**Available data**
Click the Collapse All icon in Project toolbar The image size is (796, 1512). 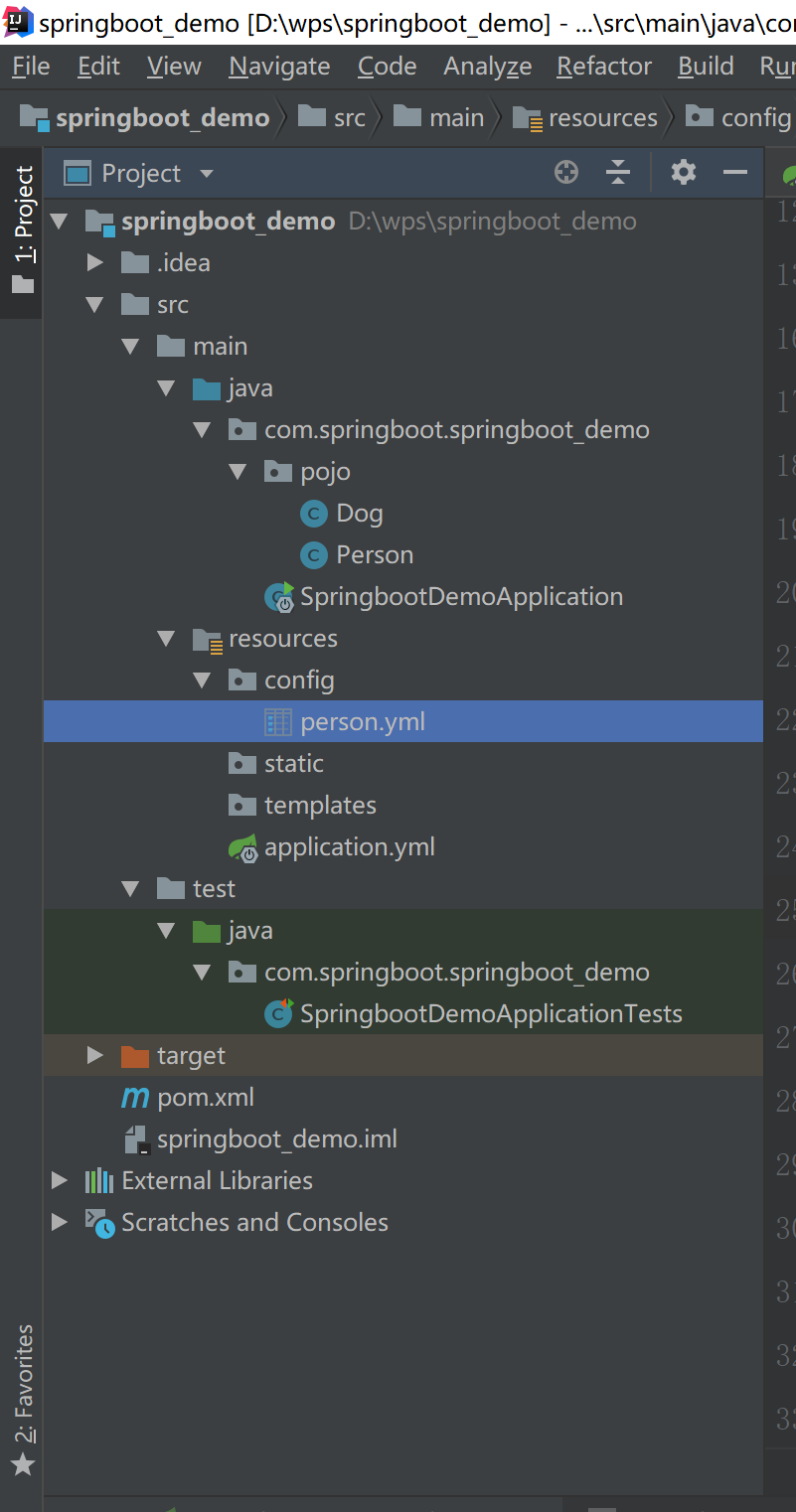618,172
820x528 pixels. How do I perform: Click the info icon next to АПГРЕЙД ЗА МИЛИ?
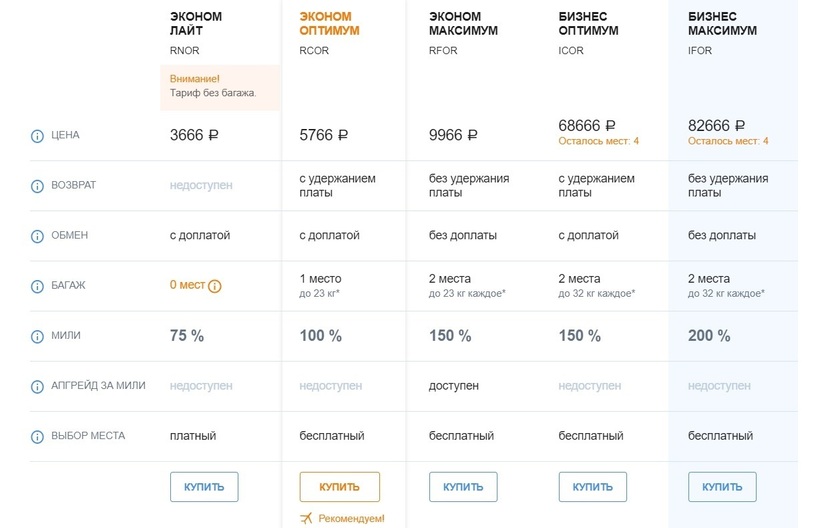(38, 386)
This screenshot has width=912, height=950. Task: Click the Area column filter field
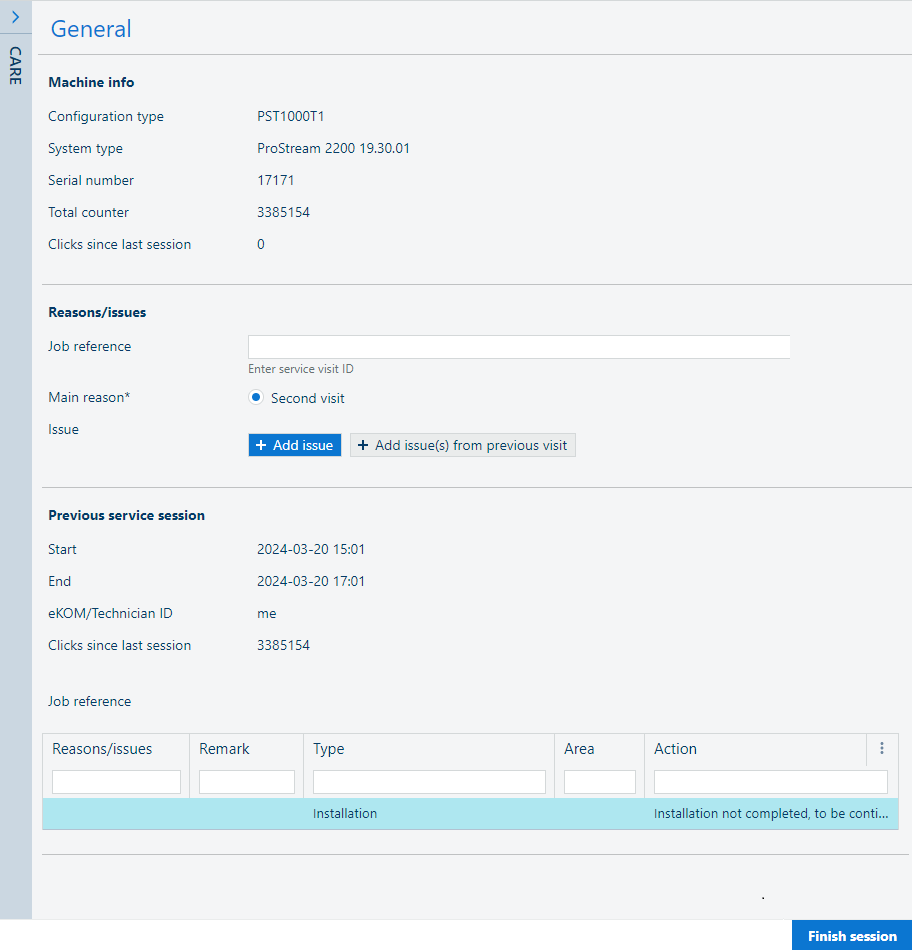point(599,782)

**Activity**
Extract only the lines from the one that contains "This screenshot has" through the end of the records, inclusive, and omit every picture.

**Solved exercise**
This screenshot has width=912, height=950. Task: Click the Area column filter field
point(599,782)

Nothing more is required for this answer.